┌──

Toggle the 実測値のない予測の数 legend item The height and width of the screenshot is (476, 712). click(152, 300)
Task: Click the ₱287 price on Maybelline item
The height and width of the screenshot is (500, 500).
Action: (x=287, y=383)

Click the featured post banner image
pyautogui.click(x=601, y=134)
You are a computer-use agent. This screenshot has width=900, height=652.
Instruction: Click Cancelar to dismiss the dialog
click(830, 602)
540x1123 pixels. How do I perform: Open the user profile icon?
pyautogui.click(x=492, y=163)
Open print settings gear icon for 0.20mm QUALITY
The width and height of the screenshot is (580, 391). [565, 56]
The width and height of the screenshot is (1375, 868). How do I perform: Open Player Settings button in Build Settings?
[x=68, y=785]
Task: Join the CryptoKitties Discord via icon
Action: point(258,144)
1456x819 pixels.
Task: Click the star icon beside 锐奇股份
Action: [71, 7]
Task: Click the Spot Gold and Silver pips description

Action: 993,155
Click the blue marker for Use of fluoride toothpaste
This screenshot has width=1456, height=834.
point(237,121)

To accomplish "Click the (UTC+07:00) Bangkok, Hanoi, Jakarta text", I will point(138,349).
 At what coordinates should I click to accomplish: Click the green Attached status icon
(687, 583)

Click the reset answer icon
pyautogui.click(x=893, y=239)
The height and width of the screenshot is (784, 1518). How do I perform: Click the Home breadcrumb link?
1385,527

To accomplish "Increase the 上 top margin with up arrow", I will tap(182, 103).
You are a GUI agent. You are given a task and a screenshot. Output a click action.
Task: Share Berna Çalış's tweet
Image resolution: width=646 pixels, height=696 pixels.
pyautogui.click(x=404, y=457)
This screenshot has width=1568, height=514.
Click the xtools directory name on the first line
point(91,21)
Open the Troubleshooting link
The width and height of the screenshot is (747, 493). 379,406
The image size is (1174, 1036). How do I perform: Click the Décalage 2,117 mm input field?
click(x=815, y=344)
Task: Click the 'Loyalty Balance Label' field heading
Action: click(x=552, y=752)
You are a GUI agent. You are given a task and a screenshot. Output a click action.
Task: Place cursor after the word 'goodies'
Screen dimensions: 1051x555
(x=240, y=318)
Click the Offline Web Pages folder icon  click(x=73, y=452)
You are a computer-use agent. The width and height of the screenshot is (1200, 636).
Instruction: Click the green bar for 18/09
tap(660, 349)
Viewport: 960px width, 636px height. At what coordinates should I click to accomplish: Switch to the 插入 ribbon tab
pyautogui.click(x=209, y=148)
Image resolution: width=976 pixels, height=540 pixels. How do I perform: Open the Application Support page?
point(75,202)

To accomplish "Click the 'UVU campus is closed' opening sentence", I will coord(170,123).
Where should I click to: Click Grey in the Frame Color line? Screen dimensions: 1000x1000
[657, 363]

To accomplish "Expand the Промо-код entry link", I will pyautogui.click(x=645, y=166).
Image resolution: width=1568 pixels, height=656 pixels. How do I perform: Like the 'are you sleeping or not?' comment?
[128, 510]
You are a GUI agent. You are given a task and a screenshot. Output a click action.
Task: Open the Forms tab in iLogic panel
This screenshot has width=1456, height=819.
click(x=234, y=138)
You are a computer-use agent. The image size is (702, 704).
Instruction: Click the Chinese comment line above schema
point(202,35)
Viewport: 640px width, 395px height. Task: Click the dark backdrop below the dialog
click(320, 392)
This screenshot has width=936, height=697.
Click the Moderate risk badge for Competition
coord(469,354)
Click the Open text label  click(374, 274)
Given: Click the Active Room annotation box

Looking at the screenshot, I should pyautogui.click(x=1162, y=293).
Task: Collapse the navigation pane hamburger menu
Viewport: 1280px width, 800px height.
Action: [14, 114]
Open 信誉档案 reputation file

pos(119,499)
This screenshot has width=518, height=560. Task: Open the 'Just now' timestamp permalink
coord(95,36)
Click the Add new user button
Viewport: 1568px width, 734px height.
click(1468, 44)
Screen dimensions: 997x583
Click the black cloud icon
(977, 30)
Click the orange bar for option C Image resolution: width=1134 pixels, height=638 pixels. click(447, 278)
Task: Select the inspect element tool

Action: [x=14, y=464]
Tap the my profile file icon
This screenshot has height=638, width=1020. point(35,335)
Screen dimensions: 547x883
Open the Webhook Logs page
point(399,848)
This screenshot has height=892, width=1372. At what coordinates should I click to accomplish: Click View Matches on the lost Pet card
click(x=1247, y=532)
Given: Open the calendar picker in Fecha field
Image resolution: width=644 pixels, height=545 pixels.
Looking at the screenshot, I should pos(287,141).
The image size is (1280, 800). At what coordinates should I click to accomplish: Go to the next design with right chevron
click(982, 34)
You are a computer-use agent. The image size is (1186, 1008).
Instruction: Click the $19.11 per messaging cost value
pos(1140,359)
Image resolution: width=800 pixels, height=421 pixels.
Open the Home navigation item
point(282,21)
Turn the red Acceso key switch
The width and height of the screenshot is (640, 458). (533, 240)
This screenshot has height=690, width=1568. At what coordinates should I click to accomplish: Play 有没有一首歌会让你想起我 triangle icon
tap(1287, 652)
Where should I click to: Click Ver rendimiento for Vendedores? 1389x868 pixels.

└──

=== SET PROBLEM ===
Quote everything from the line containing "This screenshot has width=518, height=560." down to the line containing "point(399,848)", with both of those lines included, reproducing each one exactly.

=== EXERCISE OUTPUT ===
This screenshot has width=518, height=560. Task: Open the 'Just now' timestamp permalink
coord(95,36)
Click the Add new user button
Viewport: 1568px width, 734px height.
click(1468, 44)
Screen dimensions: 997x583
Click the black cloud icon
(977, 30)
Click the orange bar for option C Image resolution: width=1134 pixels, height=638 pixels. click(447, 278)
Task: Select the inspect element tool

Action: [x=14, y=464]
Tap the my profile file icon
This screenshot has height=638, width=1020. point(35,335)
Screen dimensions: 547x883
Open the Webhook Logs page
point(399,848)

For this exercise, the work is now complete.